Para Ana, sus hijos han sido un motor para sacar fuerzas durante su enfermedad. «Son un verdadero regalo. Mis hijos han cobrado aún más importancia de la que ya tenían. Veo las cosas que hacen y dicen desde otra perspectiva. Me di cuenta de que la gente tiene otras preocupaciones y que ya no eran las mías del día a día con mis hijos. Ya no me enfadaba por tonterías. Para mí estar con ellos y bien era lo primordial. Recuerdo que hacíamos asambleas en las que nos juntábamos por la noche y nos contábamos tres cosas que nos hubieran hecho felices durante el día, aunque fueras sucesos pequeños.

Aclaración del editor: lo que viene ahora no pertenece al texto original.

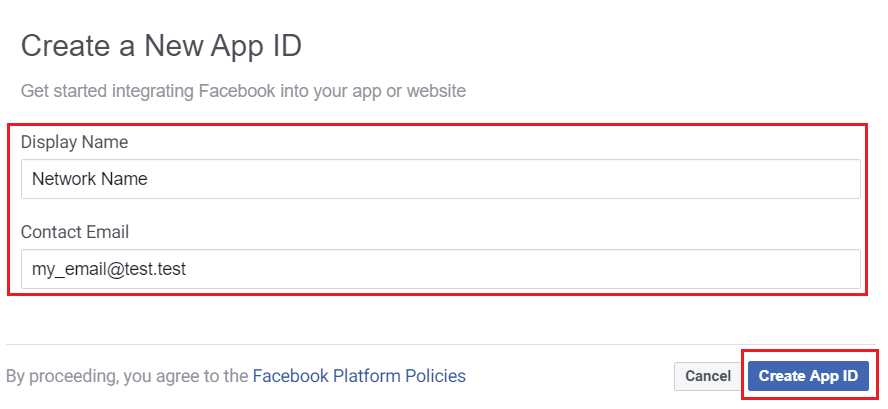Click the Display Name label
The width and height of the screenshot is (888, 409).
(x=74, y=143)
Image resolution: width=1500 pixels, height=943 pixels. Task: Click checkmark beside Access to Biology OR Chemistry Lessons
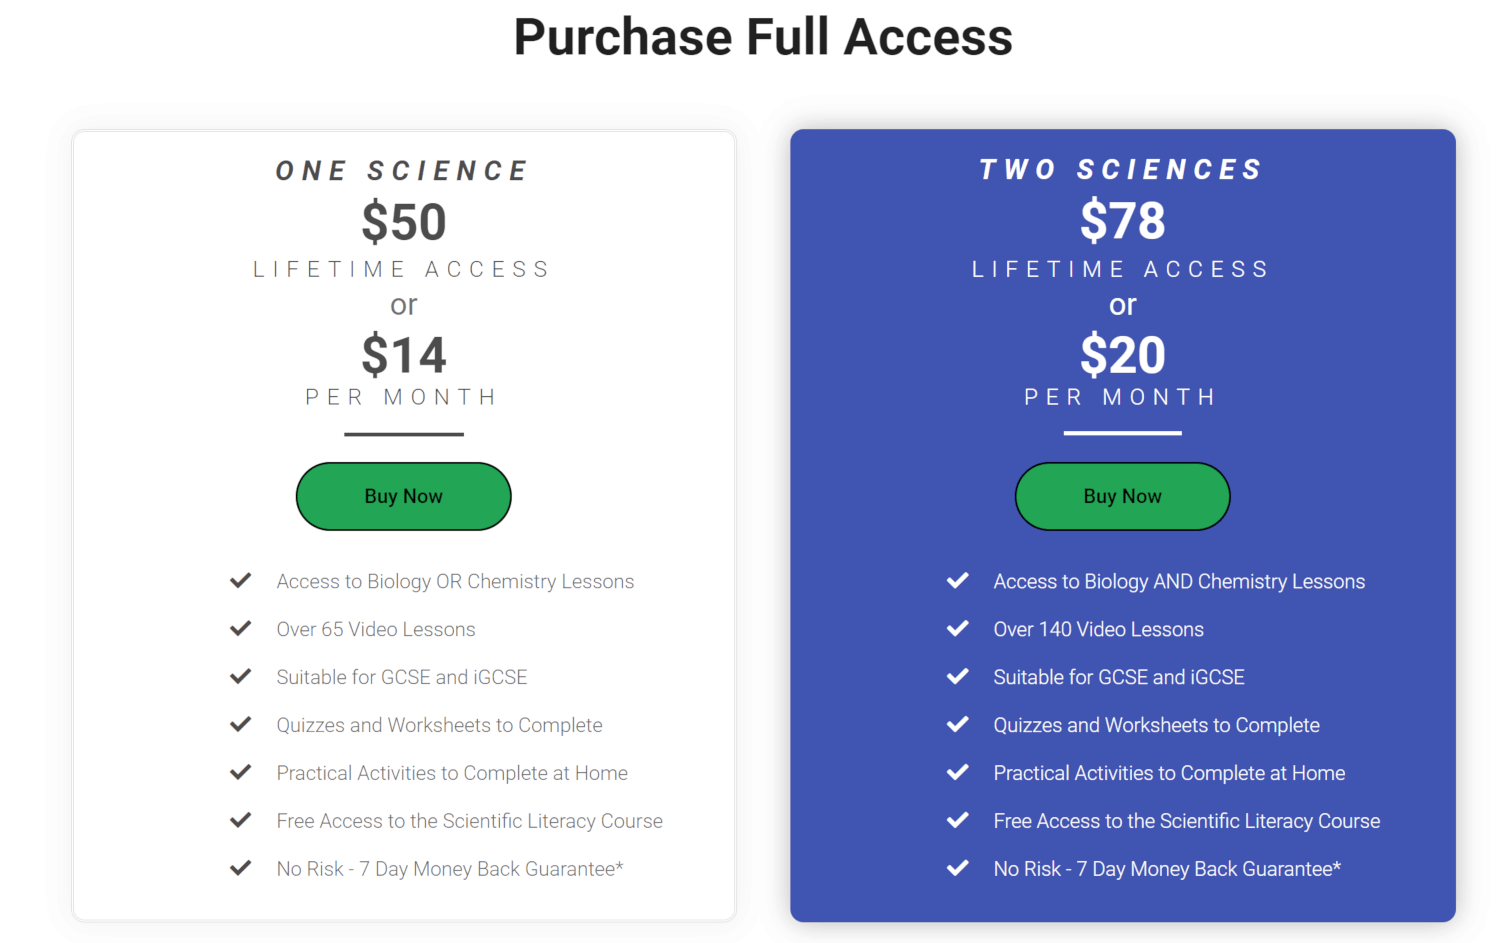[x=241, y=580]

De esta forma empezamos a valorar pequeños detalles. Es más, a día de hoy mis hijos tienen 14 y 18 años y todavía nos juntamos por las noches para contarnos las tres ‘cosas del día’».
Sin duda, «sobrevivir al cáncer me ha cambiado la mirada. Cosas que me molestaban ahora las aprecio. Ya no pretendo nada material, solo experimental, vivir experiencias con mis hijos y mi familia para disfrutar juntos de la vida. Hay gente que no lo entiende, pero yo lo priorizo».

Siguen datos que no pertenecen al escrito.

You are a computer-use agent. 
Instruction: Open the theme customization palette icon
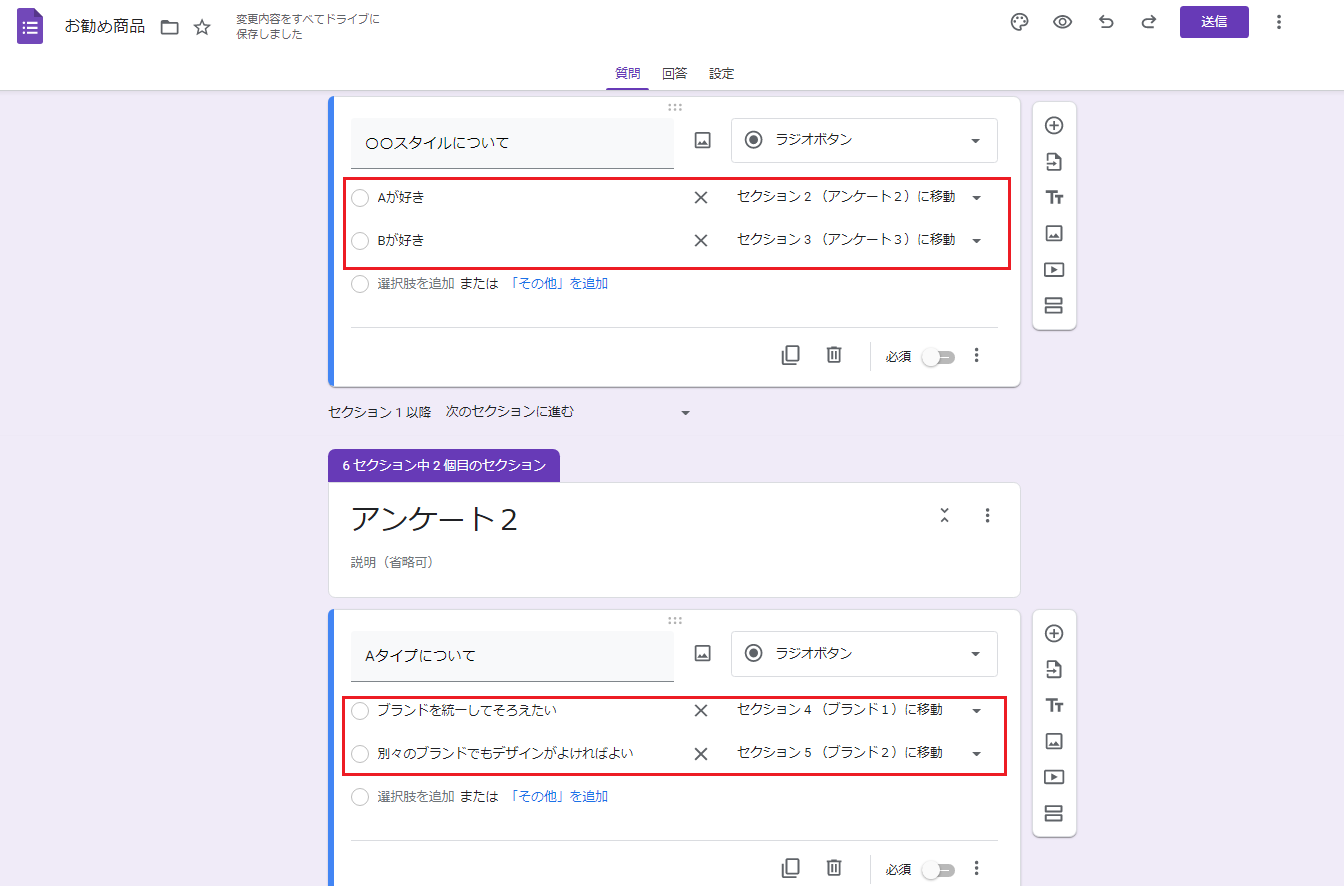coord(1019,23)
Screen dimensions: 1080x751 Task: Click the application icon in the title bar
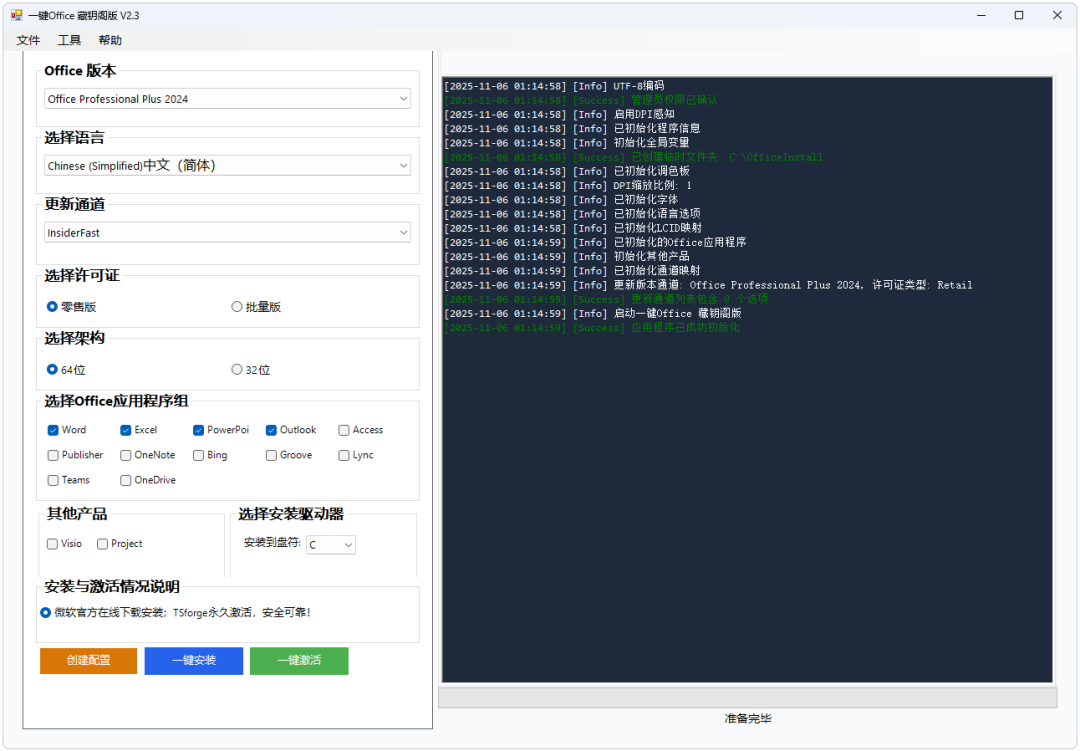[18, 15]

Tras su experiencia, Ana recomienda a las madres o padres a los que les den un diagnóstico de este tipo «que no se lo escondan a sus hijos para protegerles, vale la pena contárselo, hacerles partícipes de todo el proceso, es justo para ellos, tanto si hay un triste final, para que nunca se sientan que han estado al margen y les martirice cuando se hagan más mayores, como si hay un final feliz, y así puedan celebrarlo todos juntos. Aunque sean pequeños, no son tontos, algo perciben y hay que adaptar el mensaje a su edad, pero ellos siempre te tienden la mano y te acompañan para caminar juntos en la enfermedad. Merece la pena porque dan un apoyo inmenso».
Ana también agradece el apoyo recibido por la fundación Cris contra el Cáncer, «cuyo objetivo es fomentar y financiar proyectos de investigación para el tratamiento y cura del cáncer. Hacen una labor estupenda y es importantísimo apoyar a este tipo de organizaciones porque necesitan recursos para seguir investigando y visibilizar la enfermedad para que los afectados nos sintamos arropados y haya soluciones de cura cuanto antes».